Jakarta, Aktual.com — Pemerintahan Presiden Joko Widodo telah menjanjikan untuk mengaliri listrik di 47 daerah terluar atau daerah perbatasan, yang selama ini belum teraliri listrik. Janji tersebut sebagai hadiah untuk rakyat di hari Kemerdekaan Republik Indonesia yang ke 70.

Direktur Eksekutif Institute for Essential Services Reform (IESR) Faby Tumiwa mengatakan, Pemerintah juga wajib memastikan listrik di 47 wilayah tersebut berkualitas dan terjamin dari sisi keamanan.

“Harus dipastikan untuk berapa lama nyala listrik tersebut. Jangan sampai nyala listrik tersebut hanya untuk peresmian saja. Selanjutnya ada gangguan dan komplain dari masyarakat. Ini harus dipastikan, jangan nanti begitu selesai satu minggu setelah peresmian yang namanya pembangkitnya tidak bisa berjalan. Kan masyarakat berharap, masyarakat kalau sudah ada listrik itu harapannya bisa tiap hari menyala,” kata Faby di Jakarta, Minggu (9/8)

Selain itu, kata dia, PLN selaku penanggung jawab juga harus ikut menjamin kualitas listrik tersebut.
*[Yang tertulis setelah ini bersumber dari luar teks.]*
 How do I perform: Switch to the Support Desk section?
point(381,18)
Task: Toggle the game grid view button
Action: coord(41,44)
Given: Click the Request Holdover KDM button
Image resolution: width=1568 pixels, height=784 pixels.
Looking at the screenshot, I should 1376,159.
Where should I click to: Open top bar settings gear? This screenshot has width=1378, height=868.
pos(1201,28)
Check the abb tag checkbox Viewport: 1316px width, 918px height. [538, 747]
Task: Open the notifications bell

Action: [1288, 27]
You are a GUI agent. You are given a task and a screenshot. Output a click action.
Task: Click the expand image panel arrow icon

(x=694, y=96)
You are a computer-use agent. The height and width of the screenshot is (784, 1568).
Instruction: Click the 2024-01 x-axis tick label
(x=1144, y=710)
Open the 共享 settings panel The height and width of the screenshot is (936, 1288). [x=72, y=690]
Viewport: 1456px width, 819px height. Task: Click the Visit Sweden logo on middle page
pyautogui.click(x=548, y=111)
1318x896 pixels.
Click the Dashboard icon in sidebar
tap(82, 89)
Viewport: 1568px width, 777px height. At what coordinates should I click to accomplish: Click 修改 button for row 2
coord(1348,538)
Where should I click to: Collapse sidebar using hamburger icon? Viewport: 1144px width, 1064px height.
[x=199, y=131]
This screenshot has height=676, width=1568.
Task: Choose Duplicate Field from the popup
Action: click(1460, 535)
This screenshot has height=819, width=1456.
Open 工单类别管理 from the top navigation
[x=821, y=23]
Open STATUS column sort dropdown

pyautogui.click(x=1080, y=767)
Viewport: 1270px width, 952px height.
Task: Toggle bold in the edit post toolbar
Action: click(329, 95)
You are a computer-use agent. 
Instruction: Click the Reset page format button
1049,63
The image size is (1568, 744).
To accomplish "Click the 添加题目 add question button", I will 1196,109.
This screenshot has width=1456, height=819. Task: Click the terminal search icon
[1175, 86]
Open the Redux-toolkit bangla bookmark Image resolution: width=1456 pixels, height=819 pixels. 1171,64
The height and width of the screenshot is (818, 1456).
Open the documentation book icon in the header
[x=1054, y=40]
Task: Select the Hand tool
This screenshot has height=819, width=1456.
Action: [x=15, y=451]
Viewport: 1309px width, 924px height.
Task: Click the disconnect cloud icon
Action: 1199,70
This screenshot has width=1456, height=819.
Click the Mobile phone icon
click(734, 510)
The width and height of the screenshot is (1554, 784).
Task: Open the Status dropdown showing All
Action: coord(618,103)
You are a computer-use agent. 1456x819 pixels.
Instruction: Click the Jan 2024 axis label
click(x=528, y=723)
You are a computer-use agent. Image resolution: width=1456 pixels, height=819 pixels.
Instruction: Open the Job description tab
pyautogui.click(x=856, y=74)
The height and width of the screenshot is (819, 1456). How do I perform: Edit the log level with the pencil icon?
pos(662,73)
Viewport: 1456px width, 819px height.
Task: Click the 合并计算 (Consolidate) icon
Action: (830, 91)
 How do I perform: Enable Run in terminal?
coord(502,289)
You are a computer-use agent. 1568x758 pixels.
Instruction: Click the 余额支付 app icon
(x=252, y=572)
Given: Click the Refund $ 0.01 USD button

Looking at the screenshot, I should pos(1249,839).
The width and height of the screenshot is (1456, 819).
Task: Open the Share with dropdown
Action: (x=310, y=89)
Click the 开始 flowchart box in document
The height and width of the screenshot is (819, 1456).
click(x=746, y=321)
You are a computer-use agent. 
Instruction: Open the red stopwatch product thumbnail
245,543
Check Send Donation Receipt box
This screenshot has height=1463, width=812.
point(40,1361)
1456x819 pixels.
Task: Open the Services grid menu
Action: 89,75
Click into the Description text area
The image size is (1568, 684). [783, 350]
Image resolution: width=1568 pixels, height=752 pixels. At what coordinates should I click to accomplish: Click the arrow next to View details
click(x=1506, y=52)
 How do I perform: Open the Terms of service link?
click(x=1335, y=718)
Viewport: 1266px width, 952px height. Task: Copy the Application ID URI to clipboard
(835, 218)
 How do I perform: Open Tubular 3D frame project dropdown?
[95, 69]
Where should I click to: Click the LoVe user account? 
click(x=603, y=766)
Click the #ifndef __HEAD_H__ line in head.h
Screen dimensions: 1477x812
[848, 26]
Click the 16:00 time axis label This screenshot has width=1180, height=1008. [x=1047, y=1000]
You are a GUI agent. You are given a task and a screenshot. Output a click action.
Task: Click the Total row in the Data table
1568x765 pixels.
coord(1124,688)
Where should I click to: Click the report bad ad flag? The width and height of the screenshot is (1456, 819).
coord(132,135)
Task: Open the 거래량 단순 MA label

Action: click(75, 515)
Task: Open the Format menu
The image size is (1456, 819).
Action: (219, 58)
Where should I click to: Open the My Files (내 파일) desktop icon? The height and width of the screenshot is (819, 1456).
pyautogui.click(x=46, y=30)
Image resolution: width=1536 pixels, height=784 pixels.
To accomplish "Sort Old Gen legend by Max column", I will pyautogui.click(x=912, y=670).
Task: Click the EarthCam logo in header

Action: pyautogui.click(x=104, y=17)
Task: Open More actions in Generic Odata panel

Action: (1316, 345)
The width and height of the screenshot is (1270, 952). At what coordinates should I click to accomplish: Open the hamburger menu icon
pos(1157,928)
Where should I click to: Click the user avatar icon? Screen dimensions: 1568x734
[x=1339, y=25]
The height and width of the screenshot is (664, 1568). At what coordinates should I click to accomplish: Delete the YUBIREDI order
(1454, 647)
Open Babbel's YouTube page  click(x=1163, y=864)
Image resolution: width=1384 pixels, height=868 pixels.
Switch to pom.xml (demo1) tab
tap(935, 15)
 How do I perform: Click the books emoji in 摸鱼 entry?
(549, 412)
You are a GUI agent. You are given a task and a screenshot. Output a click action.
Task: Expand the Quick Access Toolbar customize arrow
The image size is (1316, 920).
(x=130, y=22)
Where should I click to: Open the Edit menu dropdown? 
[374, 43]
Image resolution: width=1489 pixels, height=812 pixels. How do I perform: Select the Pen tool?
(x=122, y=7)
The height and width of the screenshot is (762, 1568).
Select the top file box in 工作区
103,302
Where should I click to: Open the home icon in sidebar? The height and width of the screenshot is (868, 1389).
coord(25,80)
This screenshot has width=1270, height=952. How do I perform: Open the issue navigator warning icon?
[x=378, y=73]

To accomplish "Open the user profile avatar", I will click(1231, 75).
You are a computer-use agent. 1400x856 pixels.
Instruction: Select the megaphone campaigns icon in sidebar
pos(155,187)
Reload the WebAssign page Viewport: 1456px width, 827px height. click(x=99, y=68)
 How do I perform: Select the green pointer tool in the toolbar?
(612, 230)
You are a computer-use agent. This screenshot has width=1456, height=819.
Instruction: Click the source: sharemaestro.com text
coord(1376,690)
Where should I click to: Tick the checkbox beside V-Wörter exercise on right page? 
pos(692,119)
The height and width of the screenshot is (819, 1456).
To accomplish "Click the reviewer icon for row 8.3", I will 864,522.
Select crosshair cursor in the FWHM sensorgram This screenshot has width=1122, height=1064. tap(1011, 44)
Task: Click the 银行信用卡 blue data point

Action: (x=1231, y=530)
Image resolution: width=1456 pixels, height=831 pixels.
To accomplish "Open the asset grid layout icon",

Pasalnya, nantinya masyarakat yang dialiri listrik ini juga akan menjadi pelanggan PLN.

“Nah sebagai pelanggan PLN, masyarakat di sana tentunya punya hak hak yang harus dipenuhi oleh PLN sebagai penyedia listrik. Dengan itu sebenarnya masyarakat dapat menagih jika pelayanan PLN tidak baik di dalam menyediakan listrik,” kata dia.